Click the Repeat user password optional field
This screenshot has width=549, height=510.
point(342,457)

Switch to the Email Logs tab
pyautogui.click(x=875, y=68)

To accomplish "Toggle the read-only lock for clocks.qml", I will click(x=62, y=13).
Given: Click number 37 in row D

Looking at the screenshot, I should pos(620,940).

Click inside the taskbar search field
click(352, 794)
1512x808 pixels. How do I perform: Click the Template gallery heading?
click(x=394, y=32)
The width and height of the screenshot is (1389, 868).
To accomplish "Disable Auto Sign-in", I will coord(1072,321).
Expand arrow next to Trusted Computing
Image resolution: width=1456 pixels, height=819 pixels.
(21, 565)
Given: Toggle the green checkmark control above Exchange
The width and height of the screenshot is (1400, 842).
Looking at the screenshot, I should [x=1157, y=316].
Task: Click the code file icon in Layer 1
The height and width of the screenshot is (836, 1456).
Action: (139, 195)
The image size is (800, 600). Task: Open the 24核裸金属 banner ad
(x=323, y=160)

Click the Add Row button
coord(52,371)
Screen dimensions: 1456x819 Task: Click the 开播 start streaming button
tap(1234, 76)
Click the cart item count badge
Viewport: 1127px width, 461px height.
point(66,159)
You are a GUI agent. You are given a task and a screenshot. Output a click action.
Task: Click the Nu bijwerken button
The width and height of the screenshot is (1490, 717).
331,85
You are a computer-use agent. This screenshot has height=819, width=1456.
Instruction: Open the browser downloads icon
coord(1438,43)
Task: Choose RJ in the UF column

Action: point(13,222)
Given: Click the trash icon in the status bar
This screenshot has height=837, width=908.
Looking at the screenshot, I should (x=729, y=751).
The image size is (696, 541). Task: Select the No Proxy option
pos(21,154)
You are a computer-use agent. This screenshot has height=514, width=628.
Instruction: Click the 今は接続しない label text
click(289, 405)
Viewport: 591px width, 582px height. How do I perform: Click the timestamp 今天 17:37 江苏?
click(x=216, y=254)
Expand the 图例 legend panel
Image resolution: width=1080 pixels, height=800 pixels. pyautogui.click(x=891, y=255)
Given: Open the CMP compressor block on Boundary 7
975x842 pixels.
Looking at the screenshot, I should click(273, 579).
··········
• WHAT YOU HAVE TO DO:
Update all of the material above so that "Instruction" becomes "Command" everywhere, and leave everything else unchanged.

• RESULT OF THIS EXERCISE:
Click the Repeat user password optional field
This screenshot has width=549, height=510.
point(342,457)

Switch to the Email Logs tab
pyautogui.click(x=875, y=68)

To accomplish "Toggle the read-only lock for clocks.qml", I will click(x=62, y=13).
Given: Click number 37 in row D

Looking at the screenshot, I should pos(620,940).

Click inside the taskbar search field
click(352, 794)
1512x808 pixels. How do I perform: Click the Template gallery heading?
click(x=394, y=32)
The width and height of the screenshot is (1389, 868).
To accomplish "Disable Auto Sign-in", I will coord(1072,321).
Expand arrow next to Trusted Computing
Image resolution: width=1456 pixels, height=819 pixels.
(21, 565)
Given: Toggle the green checkmark control above Exchange
The width and height of the screenshot is (1400, 842).
Looking at the screenshot, I should [x=1157, y=316].
Task: Click the code file icon in Layer 1
The height and width of the screenshot is (836, 1456).
Action: (139, 195)
The image size is (800, 600). Task: Open the 24核裸金属 banner ad
(x=323, y=160)

Click the Add Row button
coord(52,371)
Screen dimensions: 1456x819 Task: Click the 开播 start streaming button
tap(1234, 76)
Click the cart item count badge
Viewport: 1127px width, 461px height.
point(66,159)
You are a GUI agent. You are given a task and a screenshot. Output a click action.
Task: Click the Nu bijwerken button
The width and height of the screenshot is (1490, 717).
331,85
You are a computer-use agent. This screenshot has height=819, width=1456.
Command: Open the browser downloads icon
coord(1438,43)
Task: Choose RJ in the UF column

Action: point(13,222)
Given: Click the trash icon in the status bar
This screenshot has height=837, width=908.
Looking at the screenshot, I should (x=729, y=751).
The image size is (696, 541). Task: Select the No Proxy option
pos(21,154)
You are a computer-use agent. This screenshot has height=514, width=628.
Command: Click the 今は接続しない label text
click(289, 405)
Viewport: 591px width, 582px height. How do I perform: Click the timestamp 今天 17:37 江苏?
click(x=216, y=254)
Expand the 图例 legend panel
Image resolution: width=1080 pixels, height=800 pixels. pyautogui.click(x=891, y=255)
Given: Open the CMP compressor block on Boundary 7
975x842 pixels.
Looking at the screenshot, I should click(273, 579).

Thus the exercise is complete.